Pavese é artesão metódico da poesia
Autor de obras em prosa, italiano transforma intuição em produto ao tratar, com esforço classicista, de temas cotidianos
NOEMI JAFFE
COLABORAÇÃO PARA A FOLHA
O título do livro de poemas de Cesare Pavese,
"Trabalhar Cansa", diz
absolutamente tudo sobre os
seus muitos significados.
Em italiano, trabalhar é lavorare, que dá mais ainda do que
trabalhar a ideia de um ofício
operário, manual, exaustivo,
caso destes poemas. Mas o correspondente em português,
trabalhar, também é válido
neste caso, pois se trata de um
trabalho simultaneamente manual e mental.
Cansa é, da mesma maneira,
uma palavra perfeita. Trabalhar cansa o fazedor/criador ao
demandar tanto esforço; cansa
(positivamente) o leitor, pela
dificuldade em acompanhar o
artesanato metódico dessa
poesia; e é também uma poesia
ela mesma cansada: da cidade,
do tempo, da solidão.
Mas que não se entenda mal
esse cansaço; para Cesare Pavese, como para muitos outros
poetas, o tédio é um dos principais motores da criação. Maurício Santana Dias, em introdução minuciosa e esclarecedora
-ele é também o responsável
pela excelente tradução desta
edição bilíngue-, conta que era
preciso, para Pavese, "construir
na arte e na vida, expulsar o voluptuoso da arte como da vida,
ser tragicamente", e que o que
parecia mais detestável ao poeta era a "arte pela arte".
Inspiração e condensação
Daí o trabalho exaustivo de
transformar a intuição em produto, a inspiração em condensação. Apesar de tratar exclusivamente de temas cotidianos,
parte de seu projeto poético
-prostitutas, bêbados, camponeses, a colina, as meninas, o
pai, as caminhadas-, e de manter rigorosamente a língua desse homem-ninguém, seu esforço é o mesmo de um classicista,
criando uma métrica rigorosa e
melodiosa (embora sem rimas)
e evitando qualquer tipo de
transcendência ou idealismo.
Como se estivéssemos diante
de um João Cabral que fosse íntimo de suas personagens, convivendo com elas, ou de um
Francis Ponge cujo objeto fosse
a própria experiência de enrolar um cigarro.

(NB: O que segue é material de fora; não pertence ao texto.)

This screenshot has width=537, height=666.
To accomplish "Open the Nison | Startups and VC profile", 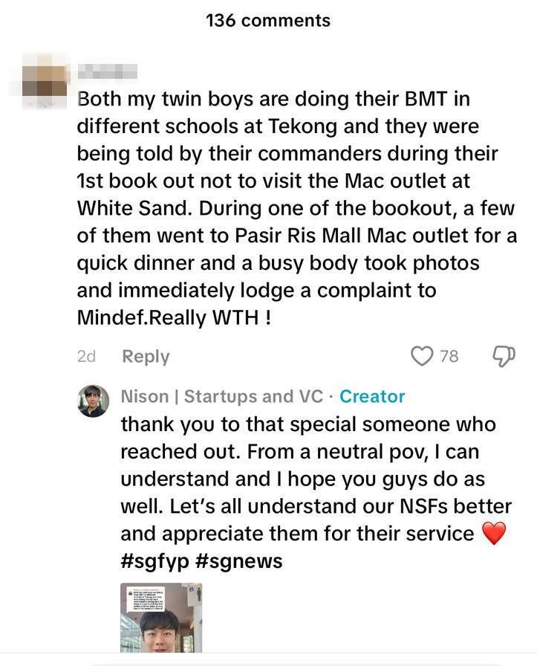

Tudo isso sem deixar de lado
um "ideário democrático" e
uma ética estritamente colada
ao homem comum. Assim, há o
eremita que tem a cor dos freixos queimados, a pouca ou nenhuma fala ("[...] Quando a
água se estende na noite, lavada/ e difusa no nada, o amigo a
contempla/ e eu contemplo o
amigo e nenhum dos dois fala
[...]"), uma mulher arrastando
seu marido morto sob a lua e as
estrelas, que "têm vida, mas
não valem sequer as cerejas que
como sozinho".
Plenitude entediada
Cesare Pavese consegue
(com muito trabalho) reproduzir poeticamente o que "fazem
as cabras", puxando "simplesmente as ervinhas mais verdes"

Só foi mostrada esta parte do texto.